The New York Times cannot make up their mind if Dennis Hastert should be despised or laughed at, apparently. Neither can they decide if he is "rumpled and weary" or if he is "healthier and more relaxed" -- they confusingly say both in the very same article. But one thing is sure, their underlying sentiment toward the former Speaker of the House seems to be one of pity. And this article was simply an opportunity to kick someone they think is down.
But Dennis Hastert is neither seeking nor requiring such special attention or emotion to be wasted upon him. Furthermore, he never has. The pity party thrown for him by the Times is a pointless jab at a man who has given his life to the community. Hastert should be celebrated, not pitied. Least of all from as cynical an organization as the New York Times.
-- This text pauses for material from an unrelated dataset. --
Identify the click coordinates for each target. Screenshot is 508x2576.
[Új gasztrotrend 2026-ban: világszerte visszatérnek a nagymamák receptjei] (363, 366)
The Times starts their portrait of Hastert as bedraggled, forlorn, and down and out with the very fist paragraph of "The Entourage Is Gone. The Jet Is Gone. But for the Ex-Speaker, the Work Goes On". Even the title seems to cast him as a man longing for lost glories.
WASHINGTON, March 27 — Former Speaker J. Dennis Hastert usually trundles through the Capitol’s hallways alone these days, his head down, chin buried in his chest, without the coterie of aides who trailed him just a few months ago when he was second in line to the presidency.
"Trundles", "head down, chin buried in his chest", all as if he is a shunned man or embarrassed to be seen. The tone of pity drones on throughout the piece with his return to the rank and file of the House being described as "what many might call an ignoble return to being just one of 435 members in the lower chamber." His rise to Speaker was "accidental" and his candidacy "unlikely".
"Ignoble"? Shouldn't it be admirable that he willingly returned to his elected position as representative of the 14th district for the State of Illinois without his ego being so badly wounded that he could not do his job?
The Times also seems to find significance in Hastert's new work schedule saying "the contrast between his working life now and his time as speaker can be startling". Why it might be "startling" they do not really say.
The Times seems to revel in Hastert's diminished status pointing out that his large staff is gone, he lost his Military air travel, and he was only able to "inject his one question" at a recent subcommittee meeting. They also seemed delighted to observe how he had to line up "dutifully at the microphone like everyone else" to be heard on the floor of the House.
Naturally, they take a few moments to kick him in the teeth about the Mark Foley "scandal" all over again, too. Of course, to the Times, no politician's career can be summed up with his successes or his long service but only over the last scandal he might have been involved in.
Close to the end of this somewhat pointless piece, though, they jarringly divert from their portrait of a bedraggled, "rumpled" and beset Hastert to a Hastert of good health and vigor.
Now that he is no longer burdened by the relentless schedule that comes with being speaker, friends and colleagues said Mr. Hastert looked healthier and more relaxed.
Which is it New York Times? Is the Speaker worn out and solitary or "healthier and more relaxed"?
Fortunately, we get one tiny glimpse of the real Dennis Hastert in the piece, but you have to look closely or it passes by and is gone before you know it.
“People elected me in my district to run and to be a congressman, whether I was speaker or not,” Mr. Hastert said. “I’m going to fulfill that responsibility.”
That is the Dennis Hastert I know.
Dennis Hastert, whether you agreed with his policies or not, did an admirable job as Speaker of the House treating the job as just that; a job. He did not assume the Speaker's position was a platform for his own personal political aggrandizement. In fact, one can say Hastert's whole career has been built on stolid public service with a hallmark of that service being that of a serious legislator and not that of a showman, politician. And, if one reads this article properly, one cannot help but realize that Dennis Hastert is a man admirably dedicated to those who entrusted him with their votes.
Far from the pity the Times doles out, he deserves respect for his service. It was never about Dennis Hastert's needy ego. It has always been about the job.
So, as one who has had the privilege to vote for and meet the Speaker many times, I say, thank you Mr. Speaker. Thank you for your service to the State of Illinois and the country. You deserve far better treatment than this mean-spirited swipe from the New York Times.